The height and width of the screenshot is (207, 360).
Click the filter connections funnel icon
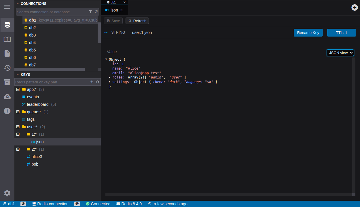[x=90, y=12]
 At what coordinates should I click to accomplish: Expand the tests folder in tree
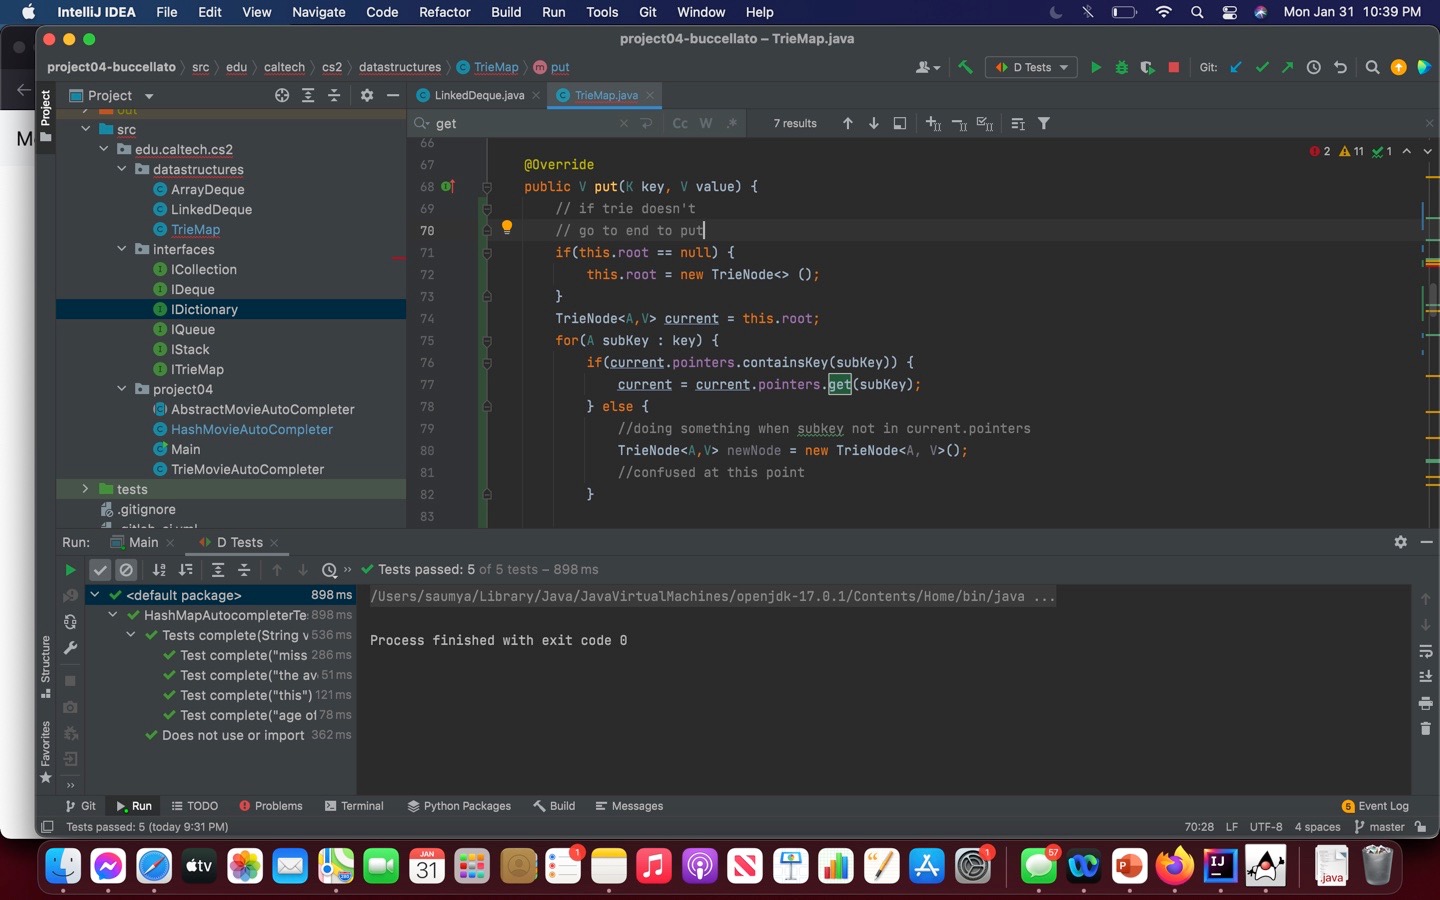tap(86, 489)
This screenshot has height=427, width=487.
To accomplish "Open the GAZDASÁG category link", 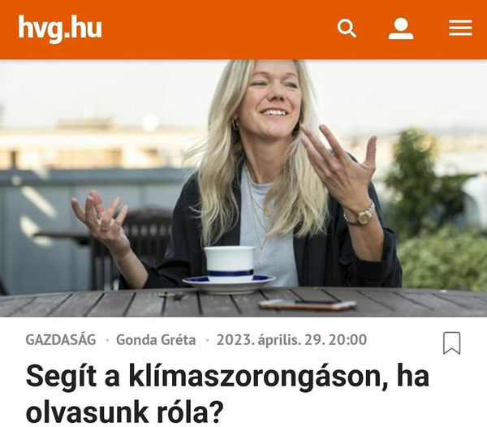I will coord(61,340).
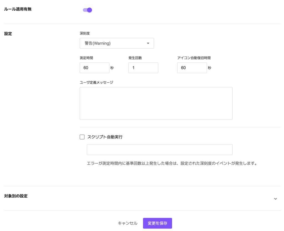Click the dropdown arrow beside 警告(Warning)
Screen dimensions: 284x231
[148, 43]
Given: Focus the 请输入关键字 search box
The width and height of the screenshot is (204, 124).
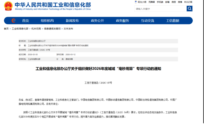Looking at the screenshot, I should [160, 9].
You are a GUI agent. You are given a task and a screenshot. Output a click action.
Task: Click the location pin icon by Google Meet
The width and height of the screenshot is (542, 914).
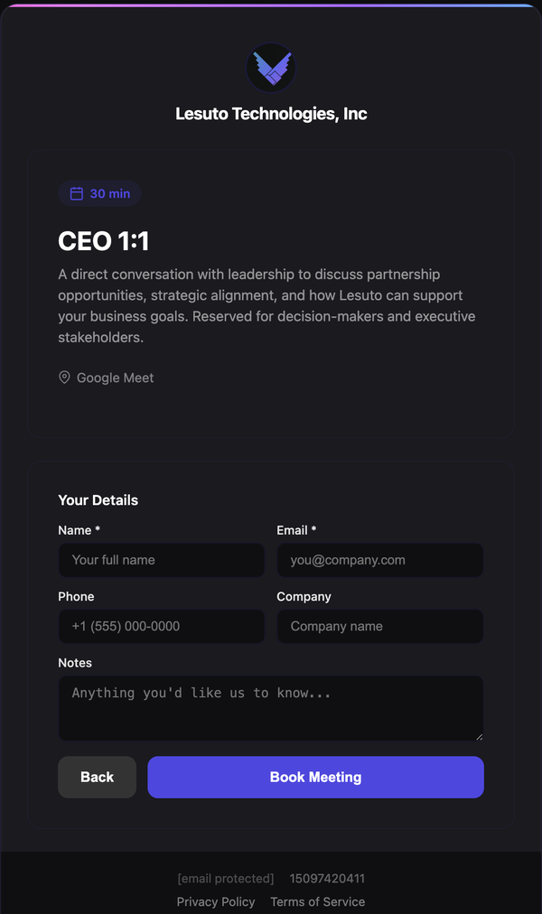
-------------------------
Starting at the beginning of the data and going on through the line with "tap(86, 489)", write those lines out again with "source folder" in place of "tests folder" and everything else unchanged. Leave out the pictures.

▶ [Complete output]
The height and width of the screenshot is (207, 360).
Click the filter connections funnel icon
[x=90, y=12]
 At what coordinates should I click to accomplish: Expand the source folder in tree
tap(86, 489)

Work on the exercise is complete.